*** SOURCE EXTRACT
3 ways to declare someone dead

A while ago a friend who is a fireman told me that unless you are certified medical proffessional you can only legally declare someone dead in 3 cases. One is decapitation, the other is rigor mortis. He didn’t remember the third one.

Any ideas?

P.S. This is in Canada so it might not be a universal standard.

wow, wierd question. why would a non-profession have to declare someone dead? who would he want to declare it to? what would happen if he tried?

Well, presumably if you’re far enough past rigor mortis that there ain’t nothin’ left but a few bones and skull, that’d count?

“He’s dead, Jim.”

That sounds iffy to me. Rigor mortis? How would a layman even recognize rigor mortis? I probably couldn’t. I’ve never touched a dead body, and I imagine there are many people in my situation.

Jacques Kilchoer
Workers of the world, unite! You have nothing to lose but your chains.

I believe the original post refers to a person coming along the scene of an apparently dead body. A firefigher or a police officer isn’t supposed to say, “Hmm, he looks dead, better call the coroner.” He’s supposed to call an ambulance or a doctor where someone with an MD goes and says “Yep, he’s dead.”
If I were in that position (almost dead or looking like I was dead), I’d want someone to doublecheck.

I agree with Jacques; IIRC, rigor mortis is a transient phenomenon that exists for only a few hours. A corpse will return to its limp, flaccid state as decompostion continues.


“Believe those who seek the truth.
Doubt those who find it.” --Andre Gide

3 ways to declare someone dead? Um, lessee…

“You’re dead.”


“Boy, are you ever dead.”

Yep, that’s 3 of 'em.

Quick-N-Dirty Aviation: Trading altitude for airspeed since 1992.

Don’t forget the “kiss of death” can be used to declare someone dead.

“Hoo boy!” he says,
“Now that’s what I call really dead.”

Tell him he’s Dan Quayle’s Running mate.

Can’t get deader than that!

Attention C#3!The inside of your musty head is a exercise wheel;
in which two gerbils, Vanity and Credulity by
name, tussle fruitlessly over the walnut that
represents your banal & pointless existance.

I unprofessionally declare that rigor mortis has set in on this thread.


EMT’s/Firemen/Paramedics/Cops can declare someone dead in the following circumstances:

*Rigor Mortis
*Lividity - this is where a body without a heartbeat lays around too long and all the blood pools into the tissues they are lying on, it creates a dark purple/black color on all surcafes the body is resting on.
*Advanced states of Decomposition

Just add water, it makes it’s own sauce!

A non-professional can declare someone merely dead, but only a coroner can declare them most sincerely dead.

“He’s not dead, he’s only mostly dead.”
******
*** DATASET EXTRACT
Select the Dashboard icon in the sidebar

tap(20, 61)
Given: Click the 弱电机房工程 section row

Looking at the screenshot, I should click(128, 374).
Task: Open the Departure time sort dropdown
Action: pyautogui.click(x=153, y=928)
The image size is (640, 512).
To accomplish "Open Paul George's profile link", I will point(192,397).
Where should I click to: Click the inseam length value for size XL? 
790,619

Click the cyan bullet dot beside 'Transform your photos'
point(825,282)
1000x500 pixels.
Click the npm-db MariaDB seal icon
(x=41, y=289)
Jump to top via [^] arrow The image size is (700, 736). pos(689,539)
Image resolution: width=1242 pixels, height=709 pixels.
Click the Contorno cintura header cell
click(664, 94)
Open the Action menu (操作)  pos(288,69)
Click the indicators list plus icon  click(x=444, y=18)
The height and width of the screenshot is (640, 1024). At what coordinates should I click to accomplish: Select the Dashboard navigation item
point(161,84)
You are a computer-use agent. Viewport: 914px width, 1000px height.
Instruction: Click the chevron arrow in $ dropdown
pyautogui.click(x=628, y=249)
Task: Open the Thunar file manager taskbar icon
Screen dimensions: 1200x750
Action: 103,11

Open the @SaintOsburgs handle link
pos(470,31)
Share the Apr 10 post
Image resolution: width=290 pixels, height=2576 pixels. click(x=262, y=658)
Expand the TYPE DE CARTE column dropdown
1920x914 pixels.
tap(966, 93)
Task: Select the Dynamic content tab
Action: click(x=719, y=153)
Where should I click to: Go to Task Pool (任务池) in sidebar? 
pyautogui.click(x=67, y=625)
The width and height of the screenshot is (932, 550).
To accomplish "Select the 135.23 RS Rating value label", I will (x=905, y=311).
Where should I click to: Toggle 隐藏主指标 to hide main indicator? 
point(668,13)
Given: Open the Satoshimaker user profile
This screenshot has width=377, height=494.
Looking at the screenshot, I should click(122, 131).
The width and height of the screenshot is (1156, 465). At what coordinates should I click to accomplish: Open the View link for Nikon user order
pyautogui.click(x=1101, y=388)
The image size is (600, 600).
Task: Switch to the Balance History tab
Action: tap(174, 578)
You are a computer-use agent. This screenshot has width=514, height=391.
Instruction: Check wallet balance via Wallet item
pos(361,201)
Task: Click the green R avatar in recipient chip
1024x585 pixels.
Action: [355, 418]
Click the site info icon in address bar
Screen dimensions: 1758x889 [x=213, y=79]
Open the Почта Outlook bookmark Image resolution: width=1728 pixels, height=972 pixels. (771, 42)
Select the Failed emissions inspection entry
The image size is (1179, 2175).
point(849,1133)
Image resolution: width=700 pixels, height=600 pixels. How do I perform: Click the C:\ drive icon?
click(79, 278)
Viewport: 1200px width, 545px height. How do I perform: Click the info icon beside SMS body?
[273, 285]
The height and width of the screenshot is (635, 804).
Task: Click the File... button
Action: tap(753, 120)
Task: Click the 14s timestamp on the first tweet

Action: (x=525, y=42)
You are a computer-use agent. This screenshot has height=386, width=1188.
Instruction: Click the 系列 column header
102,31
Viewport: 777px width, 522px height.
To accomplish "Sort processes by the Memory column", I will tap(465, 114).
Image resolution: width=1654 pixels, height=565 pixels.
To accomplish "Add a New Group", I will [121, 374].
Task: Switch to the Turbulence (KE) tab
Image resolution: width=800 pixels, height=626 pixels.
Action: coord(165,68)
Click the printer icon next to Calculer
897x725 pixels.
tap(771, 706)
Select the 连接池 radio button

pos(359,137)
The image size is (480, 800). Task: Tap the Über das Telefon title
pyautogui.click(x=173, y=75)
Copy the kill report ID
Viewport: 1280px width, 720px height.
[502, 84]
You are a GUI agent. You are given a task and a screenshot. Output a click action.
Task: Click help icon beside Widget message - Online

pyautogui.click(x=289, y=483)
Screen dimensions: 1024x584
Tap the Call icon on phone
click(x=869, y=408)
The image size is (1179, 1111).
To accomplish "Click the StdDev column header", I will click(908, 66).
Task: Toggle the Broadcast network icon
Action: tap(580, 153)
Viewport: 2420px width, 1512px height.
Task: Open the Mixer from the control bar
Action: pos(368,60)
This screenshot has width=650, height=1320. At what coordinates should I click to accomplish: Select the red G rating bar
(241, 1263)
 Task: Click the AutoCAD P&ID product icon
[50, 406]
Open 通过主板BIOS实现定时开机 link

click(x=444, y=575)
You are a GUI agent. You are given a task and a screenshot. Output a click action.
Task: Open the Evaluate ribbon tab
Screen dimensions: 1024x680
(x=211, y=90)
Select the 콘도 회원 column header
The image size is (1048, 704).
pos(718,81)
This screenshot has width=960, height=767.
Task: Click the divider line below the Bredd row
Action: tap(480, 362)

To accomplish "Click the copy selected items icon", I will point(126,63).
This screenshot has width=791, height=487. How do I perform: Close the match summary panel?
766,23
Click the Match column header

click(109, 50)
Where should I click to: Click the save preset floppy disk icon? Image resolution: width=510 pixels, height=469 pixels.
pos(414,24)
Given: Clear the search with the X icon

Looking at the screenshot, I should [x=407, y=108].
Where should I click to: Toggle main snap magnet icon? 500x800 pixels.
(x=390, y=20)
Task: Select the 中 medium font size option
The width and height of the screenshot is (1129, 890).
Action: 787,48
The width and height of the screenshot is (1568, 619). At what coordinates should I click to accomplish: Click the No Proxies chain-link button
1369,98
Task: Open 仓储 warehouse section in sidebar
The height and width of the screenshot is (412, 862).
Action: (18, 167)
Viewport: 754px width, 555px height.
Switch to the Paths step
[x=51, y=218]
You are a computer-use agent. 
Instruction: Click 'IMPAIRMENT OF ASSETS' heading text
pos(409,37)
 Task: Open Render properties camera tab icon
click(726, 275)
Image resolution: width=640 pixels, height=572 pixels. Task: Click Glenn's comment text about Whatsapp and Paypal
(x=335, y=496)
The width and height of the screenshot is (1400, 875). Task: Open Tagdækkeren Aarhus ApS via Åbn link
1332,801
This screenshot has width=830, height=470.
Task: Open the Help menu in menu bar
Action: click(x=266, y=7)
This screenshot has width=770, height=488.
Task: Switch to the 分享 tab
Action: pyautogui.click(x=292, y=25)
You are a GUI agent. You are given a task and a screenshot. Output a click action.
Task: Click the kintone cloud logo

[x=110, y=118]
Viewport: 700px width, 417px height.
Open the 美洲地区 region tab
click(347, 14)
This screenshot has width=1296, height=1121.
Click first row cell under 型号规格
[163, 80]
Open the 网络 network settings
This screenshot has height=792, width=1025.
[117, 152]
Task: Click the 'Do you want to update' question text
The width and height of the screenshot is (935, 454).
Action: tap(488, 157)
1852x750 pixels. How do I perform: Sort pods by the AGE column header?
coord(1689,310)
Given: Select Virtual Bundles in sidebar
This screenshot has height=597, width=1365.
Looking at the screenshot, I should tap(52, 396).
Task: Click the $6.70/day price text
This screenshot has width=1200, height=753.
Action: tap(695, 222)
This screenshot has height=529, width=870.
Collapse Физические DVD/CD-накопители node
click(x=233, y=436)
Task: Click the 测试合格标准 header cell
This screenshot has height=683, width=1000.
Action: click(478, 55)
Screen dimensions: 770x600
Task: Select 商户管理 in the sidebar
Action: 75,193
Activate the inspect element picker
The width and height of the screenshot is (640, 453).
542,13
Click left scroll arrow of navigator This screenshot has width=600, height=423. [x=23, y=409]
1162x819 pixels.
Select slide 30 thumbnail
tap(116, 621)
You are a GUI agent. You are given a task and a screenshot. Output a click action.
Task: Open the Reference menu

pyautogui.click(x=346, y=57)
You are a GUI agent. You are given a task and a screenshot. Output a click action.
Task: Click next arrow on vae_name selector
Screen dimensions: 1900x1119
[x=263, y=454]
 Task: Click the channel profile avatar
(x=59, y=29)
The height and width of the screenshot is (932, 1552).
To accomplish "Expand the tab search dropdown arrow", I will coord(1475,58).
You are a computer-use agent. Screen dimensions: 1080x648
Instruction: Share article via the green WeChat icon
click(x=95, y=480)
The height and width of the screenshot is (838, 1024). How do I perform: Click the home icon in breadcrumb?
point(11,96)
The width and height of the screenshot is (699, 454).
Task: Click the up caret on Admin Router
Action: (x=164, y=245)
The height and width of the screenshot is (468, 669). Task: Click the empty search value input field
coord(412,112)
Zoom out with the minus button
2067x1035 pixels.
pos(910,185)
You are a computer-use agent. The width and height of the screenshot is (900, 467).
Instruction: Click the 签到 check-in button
******
→ THE PROBLEM: Update the forum thread on declaring someone dead, everything from "That sounds iffy" down to "but your chains.", and write that part out again with "layman" replaced by "bystander". The records have nothing to do with the text.

→ COMPLETED TASK:
That sounds iffy to me. Rigor mortis? How would a bystander even recognize rigor mortis? I probably couldn’t. I’ve never touched a dead body, and I imagine there are many people in my situation.

Jacques Kilchoer
Workers of the world, unite! You have nothing to lose but your chains.